Subventions et des contributions :
Subvention ou bourse octroyée s'appliquant à plus d'un exercice financier. (2017-2018 à 2022-2023)
Several important tasks in machine learning can be formulated as combinatorial optimization problems. For example, learning the structure of a Bayesian network from data can be formulated as a combinatorial optimization problem, where a score is defined that measures how well a candidate structure is supported by the observed data and the task is to find the structure with the lowest score. As a second example, learning a decision tree from labeled data can be formulated as a combinatorial optimization problem, where the aim is to find the decision tree that best predicts the data subject to regularization constraints. Both of these problems are NP-Hard in general to solve optimally but are also NP-Hard to solve approximately to within a reasonable factor. Thus, advanced search techniques are needed. This research proposal is an investigation into formulating and improving constraint programming and other advanced constraint-based search approaches for solving combinatorial optimization problems that arise in machine learning.

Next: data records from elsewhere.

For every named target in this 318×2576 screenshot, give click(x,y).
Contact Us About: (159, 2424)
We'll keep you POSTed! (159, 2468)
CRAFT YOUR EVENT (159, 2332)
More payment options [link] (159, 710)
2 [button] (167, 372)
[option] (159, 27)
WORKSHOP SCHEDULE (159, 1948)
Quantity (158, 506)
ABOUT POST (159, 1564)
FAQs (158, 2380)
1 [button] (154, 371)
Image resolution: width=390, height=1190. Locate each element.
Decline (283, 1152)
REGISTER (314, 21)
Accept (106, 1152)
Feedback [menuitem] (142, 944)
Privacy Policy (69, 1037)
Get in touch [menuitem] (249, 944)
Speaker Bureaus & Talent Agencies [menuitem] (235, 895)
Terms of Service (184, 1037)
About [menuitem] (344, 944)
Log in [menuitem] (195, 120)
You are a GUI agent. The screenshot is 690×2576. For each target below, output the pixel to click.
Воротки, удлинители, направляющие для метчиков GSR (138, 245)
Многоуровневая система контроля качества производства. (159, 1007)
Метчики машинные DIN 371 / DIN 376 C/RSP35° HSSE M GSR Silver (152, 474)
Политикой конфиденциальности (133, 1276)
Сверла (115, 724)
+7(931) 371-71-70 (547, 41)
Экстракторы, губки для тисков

In a constraint programming approach, one models a problem by specifying constraints on acceptable solutions and search is then used to find a solution that satisfies the constraints and optimizes a cost function. An important feature of constraint programming is that one can first focus on a declarative constraint model and then develop an efficient algorithm for that model, either a complete and optimal algorithm based on backtracking search or an incomplete and approximate algorithm based on local search. In general, the research will be application-driven and will address practical, important problems. The research will be guided by the two important applications alluded to above: learning the structure of a Bayesian network from data and learning a decision tree from data subject to regularization constraints. The scientific approach will include: developing improved constraint models, improving the upper and lower bounds used during the search, investigating alternative search spaces, investigating the incorporation of prior domain knowledge in the form of constraints, methods for model averaging by generating the k-best models, extending the methods to other directed acyclic probabilistic graphical models such as sigmoid belief networks, and extending the methods to other decision tree models such as multi-variate decision trees.
The primary goals of the research projects are to develop faster algorithms for finding solutions, algorithms that find optimal or higher quality solutions, and algorithms that are more widely applicable in practice. Any improvements to the underlying solving algorithms have the potential to improve many applications of these machine learning approaches. A secondary goal of this work is to further develop constraint programming techniques that have general applicability to similar optimization problems.